There are a number of cogent criticisms of the current nomenclature system. The system developed to diagnose psychosexual disorders has been adopted to classify disorders presumed to be organic in etiology (44). Duration and severity criteria for diagnosis are unclear. Many of the diagnoses overlap, and the criteria for diagnosing female sexual disorders have been criticized. To put all of this in perspective, a brief description of the history of the diagnostic system will follow. The Diagnostic and Statistical Manual of Mental Disorders (DSM) was developed in the United States although it is employed by professional in other countries as well. The DSM is supposed to correspond to the International Classification of Diseases (ICD). The DSM-I was developed in 1952. The DSM-II was developed to correspond with the ICD-8. Psychosexual disorders in the DSM-II were grouped under one diagnostic entity, genitourinary disorders. The DSM-III was developed to reflect changes in diagnosis and still remains compatible with the ICD-9. The nomenclature developed by William Masters, Helen Singer Kaplan, and Harold Lief had tremendous impact on the development of classifications of psychosexual disorders in DSM-III. This manual listed inhibited sexual desire, inhibited sexual excitement, inhibited female orgasm, inhibited male orgasm, premature ejaculation, functional dyspareunia, functional vaginismus, and ego-dystonic homosexuality. In DSM-IIIR, ego-dystonic homosexuality was deleted and sexual aversion disorder was added. The names of certain diagnoses were changed. For example, inhibited sexual desire became hypoactive sexual desire disorder. Sexual arousal disorder and male erectile disorder were substituted, respectively, for inhibited male and female sexual arousal disorders. Throughout, changes in criteria sets have been minimal. In DSM-IV, most of the names and criteria sets resemble DSM-IIIR. The requirement that a disorder be diagnosed only if it causes significant personal distress was added to put a high threshold for diagnosis (45). The DSM based classification remains unclear. For instance, it intermingles terms of sexual dysfunction(s) and sexual disorder(s) in an unclear manner.
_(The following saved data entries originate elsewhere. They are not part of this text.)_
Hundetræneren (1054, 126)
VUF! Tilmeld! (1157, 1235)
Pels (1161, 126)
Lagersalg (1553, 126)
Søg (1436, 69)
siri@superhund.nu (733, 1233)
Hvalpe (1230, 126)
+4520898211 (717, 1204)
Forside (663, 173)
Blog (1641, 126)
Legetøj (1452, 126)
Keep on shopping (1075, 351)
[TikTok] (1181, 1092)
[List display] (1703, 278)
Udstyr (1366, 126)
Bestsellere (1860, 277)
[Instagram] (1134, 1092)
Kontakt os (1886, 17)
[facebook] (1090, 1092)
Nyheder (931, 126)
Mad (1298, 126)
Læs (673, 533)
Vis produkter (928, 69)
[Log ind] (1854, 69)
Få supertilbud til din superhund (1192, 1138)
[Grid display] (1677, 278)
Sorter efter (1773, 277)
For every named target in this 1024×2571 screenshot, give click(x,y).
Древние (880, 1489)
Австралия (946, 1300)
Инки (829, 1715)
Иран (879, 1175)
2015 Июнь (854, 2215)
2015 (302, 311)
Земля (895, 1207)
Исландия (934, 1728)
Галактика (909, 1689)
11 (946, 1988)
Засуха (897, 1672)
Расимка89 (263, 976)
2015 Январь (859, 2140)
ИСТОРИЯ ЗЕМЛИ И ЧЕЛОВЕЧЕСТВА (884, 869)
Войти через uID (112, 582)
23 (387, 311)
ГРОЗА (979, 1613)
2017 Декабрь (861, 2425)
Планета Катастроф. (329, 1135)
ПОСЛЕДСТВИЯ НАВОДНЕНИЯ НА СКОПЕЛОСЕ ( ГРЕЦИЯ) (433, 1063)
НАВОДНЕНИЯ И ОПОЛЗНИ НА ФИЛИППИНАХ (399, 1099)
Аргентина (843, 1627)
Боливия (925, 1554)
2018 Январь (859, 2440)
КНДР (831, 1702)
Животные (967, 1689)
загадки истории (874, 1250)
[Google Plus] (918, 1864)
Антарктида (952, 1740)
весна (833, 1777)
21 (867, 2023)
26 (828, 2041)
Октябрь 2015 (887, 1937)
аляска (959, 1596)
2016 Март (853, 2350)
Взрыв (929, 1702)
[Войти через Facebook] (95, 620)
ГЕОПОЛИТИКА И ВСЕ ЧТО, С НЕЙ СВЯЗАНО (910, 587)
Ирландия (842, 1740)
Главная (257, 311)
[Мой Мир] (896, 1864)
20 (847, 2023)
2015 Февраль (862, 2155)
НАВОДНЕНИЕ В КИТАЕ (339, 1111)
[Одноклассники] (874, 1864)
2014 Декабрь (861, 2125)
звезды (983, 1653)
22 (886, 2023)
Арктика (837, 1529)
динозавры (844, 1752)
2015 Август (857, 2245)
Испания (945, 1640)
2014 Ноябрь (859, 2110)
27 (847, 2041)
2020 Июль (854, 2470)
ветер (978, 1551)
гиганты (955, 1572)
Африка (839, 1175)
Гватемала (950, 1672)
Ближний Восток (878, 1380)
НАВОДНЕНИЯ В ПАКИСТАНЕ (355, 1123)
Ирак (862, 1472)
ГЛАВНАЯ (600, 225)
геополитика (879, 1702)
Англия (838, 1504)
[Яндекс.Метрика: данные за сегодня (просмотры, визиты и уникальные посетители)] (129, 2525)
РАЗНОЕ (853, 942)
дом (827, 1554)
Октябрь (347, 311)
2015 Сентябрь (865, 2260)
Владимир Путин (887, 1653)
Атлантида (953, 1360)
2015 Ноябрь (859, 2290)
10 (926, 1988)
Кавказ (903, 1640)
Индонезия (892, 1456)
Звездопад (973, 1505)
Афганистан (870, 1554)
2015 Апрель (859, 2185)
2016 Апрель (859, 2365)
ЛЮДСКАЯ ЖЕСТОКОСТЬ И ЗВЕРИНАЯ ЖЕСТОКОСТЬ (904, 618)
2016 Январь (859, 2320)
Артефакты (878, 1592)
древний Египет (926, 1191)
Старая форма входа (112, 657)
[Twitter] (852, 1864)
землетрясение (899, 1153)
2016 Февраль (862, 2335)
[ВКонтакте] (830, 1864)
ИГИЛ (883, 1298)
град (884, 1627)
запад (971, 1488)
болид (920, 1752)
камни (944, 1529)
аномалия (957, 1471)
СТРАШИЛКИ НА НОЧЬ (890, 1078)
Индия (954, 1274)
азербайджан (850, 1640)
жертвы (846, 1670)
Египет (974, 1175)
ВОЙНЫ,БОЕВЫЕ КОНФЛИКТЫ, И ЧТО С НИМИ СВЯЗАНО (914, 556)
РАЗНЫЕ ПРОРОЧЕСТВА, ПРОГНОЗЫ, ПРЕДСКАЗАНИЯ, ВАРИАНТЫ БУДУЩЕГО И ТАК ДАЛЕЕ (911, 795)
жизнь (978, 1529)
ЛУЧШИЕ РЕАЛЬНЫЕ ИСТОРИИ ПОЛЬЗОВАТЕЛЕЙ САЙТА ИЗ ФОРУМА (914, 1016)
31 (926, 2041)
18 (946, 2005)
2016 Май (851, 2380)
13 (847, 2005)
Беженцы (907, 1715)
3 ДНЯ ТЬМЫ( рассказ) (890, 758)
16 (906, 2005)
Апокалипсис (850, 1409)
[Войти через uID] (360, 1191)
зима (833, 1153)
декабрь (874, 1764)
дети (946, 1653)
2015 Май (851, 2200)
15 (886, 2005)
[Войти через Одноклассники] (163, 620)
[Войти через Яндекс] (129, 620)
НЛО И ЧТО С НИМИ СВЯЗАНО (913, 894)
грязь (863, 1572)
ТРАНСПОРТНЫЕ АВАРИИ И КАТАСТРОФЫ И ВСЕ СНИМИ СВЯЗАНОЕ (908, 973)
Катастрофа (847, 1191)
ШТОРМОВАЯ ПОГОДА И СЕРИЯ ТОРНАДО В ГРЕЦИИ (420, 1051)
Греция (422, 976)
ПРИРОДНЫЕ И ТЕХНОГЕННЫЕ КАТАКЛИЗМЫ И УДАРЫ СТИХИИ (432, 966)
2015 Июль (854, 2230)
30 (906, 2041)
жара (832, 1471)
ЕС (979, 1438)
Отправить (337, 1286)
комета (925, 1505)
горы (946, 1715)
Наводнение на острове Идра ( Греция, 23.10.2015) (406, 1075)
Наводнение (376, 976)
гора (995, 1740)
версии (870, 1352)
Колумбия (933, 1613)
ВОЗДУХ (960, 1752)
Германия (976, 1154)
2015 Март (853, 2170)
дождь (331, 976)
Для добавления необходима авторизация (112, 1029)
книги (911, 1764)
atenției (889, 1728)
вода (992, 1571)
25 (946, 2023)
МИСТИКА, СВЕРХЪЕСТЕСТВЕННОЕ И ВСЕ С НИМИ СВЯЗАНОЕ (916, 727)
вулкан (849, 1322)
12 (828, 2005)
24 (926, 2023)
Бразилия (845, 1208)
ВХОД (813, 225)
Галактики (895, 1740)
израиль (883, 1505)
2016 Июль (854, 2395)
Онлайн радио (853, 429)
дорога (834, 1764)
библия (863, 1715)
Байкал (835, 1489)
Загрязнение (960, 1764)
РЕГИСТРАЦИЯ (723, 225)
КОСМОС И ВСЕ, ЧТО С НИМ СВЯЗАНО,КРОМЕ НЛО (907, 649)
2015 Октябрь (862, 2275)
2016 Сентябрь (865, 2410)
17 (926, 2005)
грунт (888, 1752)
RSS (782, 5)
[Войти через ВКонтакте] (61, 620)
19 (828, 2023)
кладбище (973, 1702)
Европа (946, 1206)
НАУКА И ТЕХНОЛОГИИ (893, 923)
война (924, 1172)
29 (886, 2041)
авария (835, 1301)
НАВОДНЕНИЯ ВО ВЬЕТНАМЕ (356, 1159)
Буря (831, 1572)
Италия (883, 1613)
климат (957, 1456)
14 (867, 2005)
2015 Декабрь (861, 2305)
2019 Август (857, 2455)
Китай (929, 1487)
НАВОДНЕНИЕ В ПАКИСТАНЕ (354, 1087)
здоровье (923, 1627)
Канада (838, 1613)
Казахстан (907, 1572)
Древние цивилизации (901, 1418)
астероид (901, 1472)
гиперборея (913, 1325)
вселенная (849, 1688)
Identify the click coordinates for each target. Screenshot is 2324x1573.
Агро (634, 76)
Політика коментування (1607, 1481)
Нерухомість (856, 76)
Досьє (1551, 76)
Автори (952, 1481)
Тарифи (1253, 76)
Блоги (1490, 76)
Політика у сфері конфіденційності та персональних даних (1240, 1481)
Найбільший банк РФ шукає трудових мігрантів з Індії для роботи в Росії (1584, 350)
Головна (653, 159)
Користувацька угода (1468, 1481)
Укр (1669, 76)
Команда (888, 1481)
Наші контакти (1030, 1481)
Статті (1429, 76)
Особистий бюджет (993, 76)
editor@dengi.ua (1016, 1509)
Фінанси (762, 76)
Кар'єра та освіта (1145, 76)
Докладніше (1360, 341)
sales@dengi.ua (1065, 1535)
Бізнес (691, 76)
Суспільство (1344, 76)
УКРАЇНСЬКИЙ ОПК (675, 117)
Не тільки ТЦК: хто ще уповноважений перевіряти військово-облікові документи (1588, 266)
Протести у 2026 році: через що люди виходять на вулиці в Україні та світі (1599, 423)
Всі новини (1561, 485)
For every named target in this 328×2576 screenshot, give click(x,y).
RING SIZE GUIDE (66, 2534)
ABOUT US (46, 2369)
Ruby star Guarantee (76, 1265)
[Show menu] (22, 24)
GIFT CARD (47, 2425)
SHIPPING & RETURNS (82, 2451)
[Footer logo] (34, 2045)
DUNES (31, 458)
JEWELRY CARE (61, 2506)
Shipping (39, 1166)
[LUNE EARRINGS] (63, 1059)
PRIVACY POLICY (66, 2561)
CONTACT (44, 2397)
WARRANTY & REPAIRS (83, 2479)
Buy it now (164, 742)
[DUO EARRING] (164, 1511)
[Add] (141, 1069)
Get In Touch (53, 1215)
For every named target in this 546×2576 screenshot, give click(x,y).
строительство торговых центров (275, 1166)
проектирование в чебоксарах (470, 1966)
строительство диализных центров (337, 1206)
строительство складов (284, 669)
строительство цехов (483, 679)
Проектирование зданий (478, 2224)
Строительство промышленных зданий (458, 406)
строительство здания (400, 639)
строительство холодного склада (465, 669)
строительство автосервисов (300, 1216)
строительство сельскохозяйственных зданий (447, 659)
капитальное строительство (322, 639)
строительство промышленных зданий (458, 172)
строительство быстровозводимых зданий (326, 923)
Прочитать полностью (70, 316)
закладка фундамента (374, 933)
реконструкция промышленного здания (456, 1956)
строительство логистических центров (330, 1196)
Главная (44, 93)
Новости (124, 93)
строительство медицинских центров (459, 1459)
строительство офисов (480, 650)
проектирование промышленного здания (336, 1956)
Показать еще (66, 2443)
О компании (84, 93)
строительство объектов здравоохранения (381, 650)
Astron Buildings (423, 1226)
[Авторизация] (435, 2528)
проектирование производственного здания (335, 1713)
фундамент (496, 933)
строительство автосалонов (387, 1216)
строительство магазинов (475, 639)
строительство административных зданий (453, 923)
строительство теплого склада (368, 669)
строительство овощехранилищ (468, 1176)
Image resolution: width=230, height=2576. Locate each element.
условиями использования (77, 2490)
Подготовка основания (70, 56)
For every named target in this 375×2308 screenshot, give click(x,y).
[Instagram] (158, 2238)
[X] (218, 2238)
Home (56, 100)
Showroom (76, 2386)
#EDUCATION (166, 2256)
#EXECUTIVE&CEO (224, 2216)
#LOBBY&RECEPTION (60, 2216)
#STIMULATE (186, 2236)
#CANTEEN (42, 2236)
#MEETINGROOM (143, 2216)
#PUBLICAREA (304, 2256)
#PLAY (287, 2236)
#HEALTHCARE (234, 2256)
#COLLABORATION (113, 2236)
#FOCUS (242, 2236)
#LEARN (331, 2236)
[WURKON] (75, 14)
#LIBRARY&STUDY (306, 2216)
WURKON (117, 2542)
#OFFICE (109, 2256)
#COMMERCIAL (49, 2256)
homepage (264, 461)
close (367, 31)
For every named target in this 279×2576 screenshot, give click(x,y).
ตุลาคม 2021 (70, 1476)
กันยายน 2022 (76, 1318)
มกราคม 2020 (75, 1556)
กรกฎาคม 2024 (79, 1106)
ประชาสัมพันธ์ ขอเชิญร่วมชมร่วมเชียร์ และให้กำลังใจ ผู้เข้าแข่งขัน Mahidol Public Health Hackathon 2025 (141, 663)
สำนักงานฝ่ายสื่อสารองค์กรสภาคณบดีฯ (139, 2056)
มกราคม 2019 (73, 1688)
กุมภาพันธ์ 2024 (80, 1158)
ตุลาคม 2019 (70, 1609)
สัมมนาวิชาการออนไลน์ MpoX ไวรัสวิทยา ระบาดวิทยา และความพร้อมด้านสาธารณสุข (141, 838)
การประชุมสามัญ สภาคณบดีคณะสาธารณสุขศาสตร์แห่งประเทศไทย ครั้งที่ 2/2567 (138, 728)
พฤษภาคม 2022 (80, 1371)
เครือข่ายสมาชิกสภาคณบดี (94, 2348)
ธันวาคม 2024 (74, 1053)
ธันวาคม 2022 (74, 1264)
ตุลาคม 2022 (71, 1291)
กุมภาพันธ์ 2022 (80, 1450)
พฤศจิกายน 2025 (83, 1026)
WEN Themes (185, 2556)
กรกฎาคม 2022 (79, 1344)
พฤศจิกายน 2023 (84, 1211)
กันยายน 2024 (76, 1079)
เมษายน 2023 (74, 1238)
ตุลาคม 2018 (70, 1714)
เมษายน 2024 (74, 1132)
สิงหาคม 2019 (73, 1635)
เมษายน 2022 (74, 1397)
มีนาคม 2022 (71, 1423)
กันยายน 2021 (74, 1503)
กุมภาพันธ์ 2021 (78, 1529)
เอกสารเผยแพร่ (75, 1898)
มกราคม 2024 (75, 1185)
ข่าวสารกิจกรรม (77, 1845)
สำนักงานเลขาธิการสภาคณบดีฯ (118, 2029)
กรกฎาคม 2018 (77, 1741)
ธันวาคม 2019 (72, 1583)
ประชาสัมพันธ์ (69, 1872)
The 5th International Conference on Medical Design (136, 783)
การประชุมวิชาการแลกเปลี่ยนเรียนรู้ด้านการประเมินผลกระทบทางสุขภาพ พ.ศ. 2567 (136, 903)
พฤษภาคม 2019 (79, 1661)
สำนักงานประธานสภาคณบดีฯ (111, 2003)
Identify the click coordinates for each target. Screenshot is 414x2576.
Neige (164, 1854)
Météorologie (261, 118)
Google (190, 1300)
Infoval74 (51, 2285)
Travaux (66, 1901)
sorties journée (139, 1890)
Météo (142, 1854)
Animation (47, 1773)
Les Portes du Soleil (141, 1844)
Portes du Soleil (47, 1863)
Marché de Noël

Current nomenclature includes hypoactive sexual desire disorder, sexual aversion disorder, sexual arousal disorder, dyspareunia, vaginismus, premature ejaculation, erectile disorder, and male and female orgasmic disorders. In addition, each diagnosis is sub-typed into acquired or lifelong and global or situational. Several groups have suggested modification to the criteria sets for female sexual disorders (46).